___ EXTRACTED RECORDS

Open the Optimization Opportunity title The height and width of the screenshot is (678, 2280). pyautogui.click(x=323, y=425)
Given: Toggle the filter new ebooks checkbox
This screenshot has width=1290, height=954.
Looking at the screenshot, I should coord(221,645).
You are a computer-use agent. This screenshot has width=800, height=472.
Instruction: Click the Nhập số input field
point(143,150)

______
___ EXTRACTED RECORDS

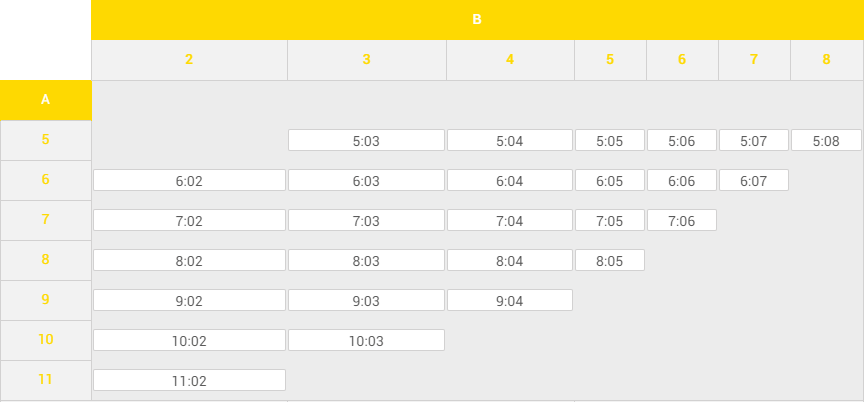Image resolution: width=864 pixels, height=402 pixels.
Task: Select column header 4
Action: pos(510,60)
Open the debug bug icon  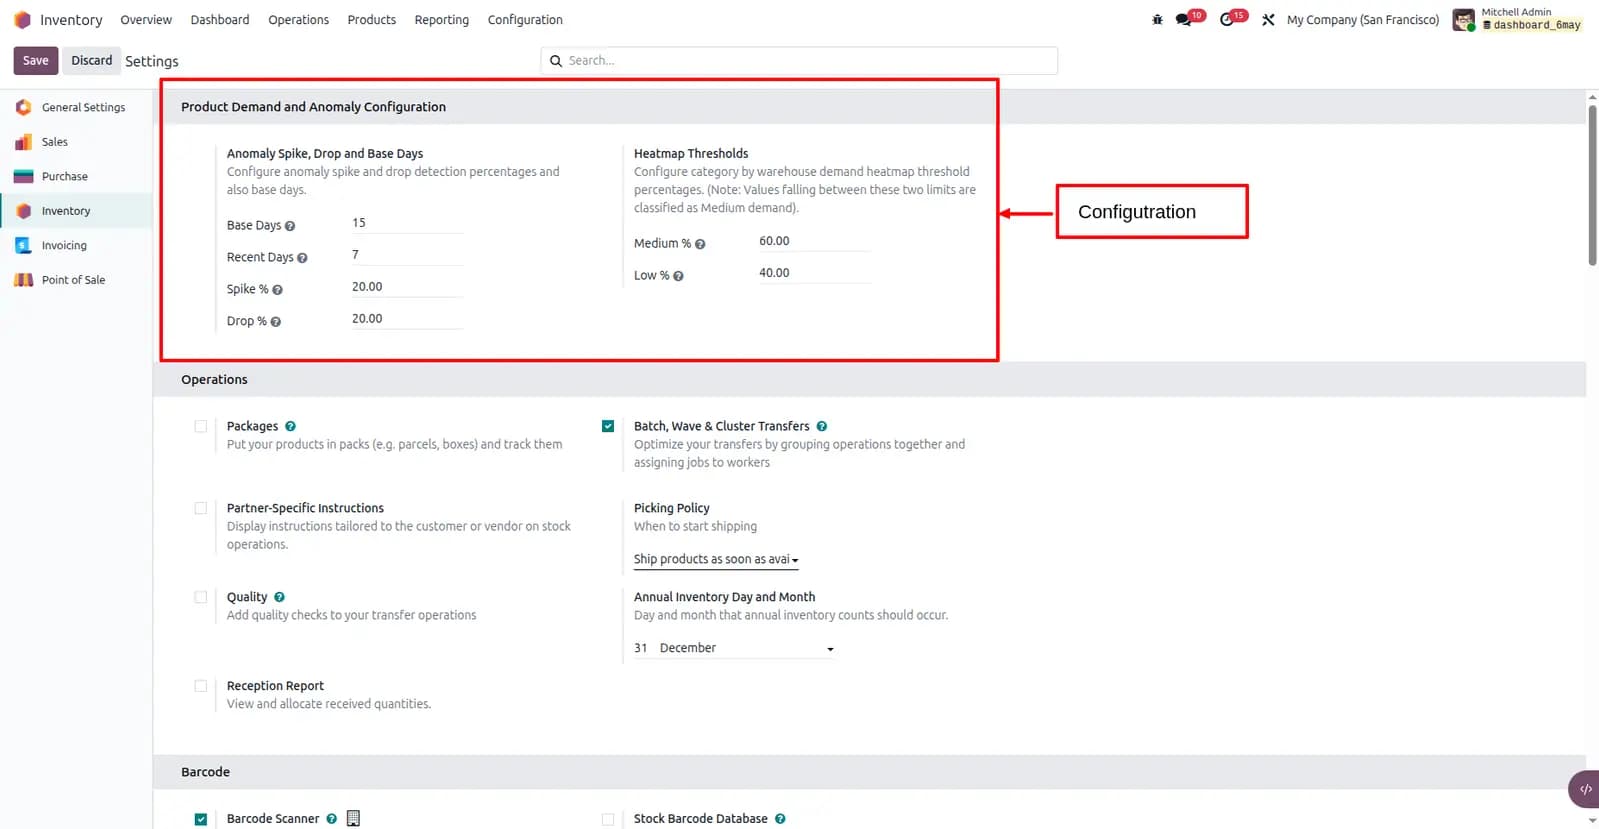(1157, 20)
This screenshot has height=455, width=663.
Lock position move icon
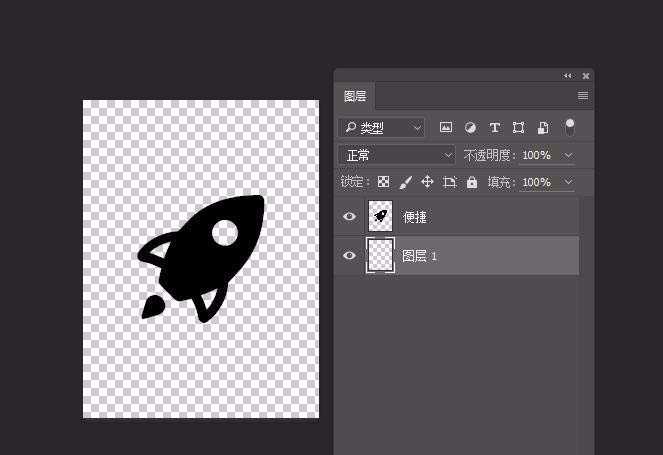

______

YOUR ASSIGNMENT:
Give back, word for word, only the lines above from the line holding "Open the Optimization" to the line holding "You are a computer-use", both included.

EXERCISE OUTPUT:
Open the Optimization Opportunity title The height and width of the screenshot is (678, 2280). pyautogui.click(x=323, y=425)
Given: Toggle the filter new ebooks checkbox
This screenshot has width=1290, height=954.
Looking at the screenshot, I should coord(221,645).
You are a computer-use agent. This screenshot has width=800, height=472.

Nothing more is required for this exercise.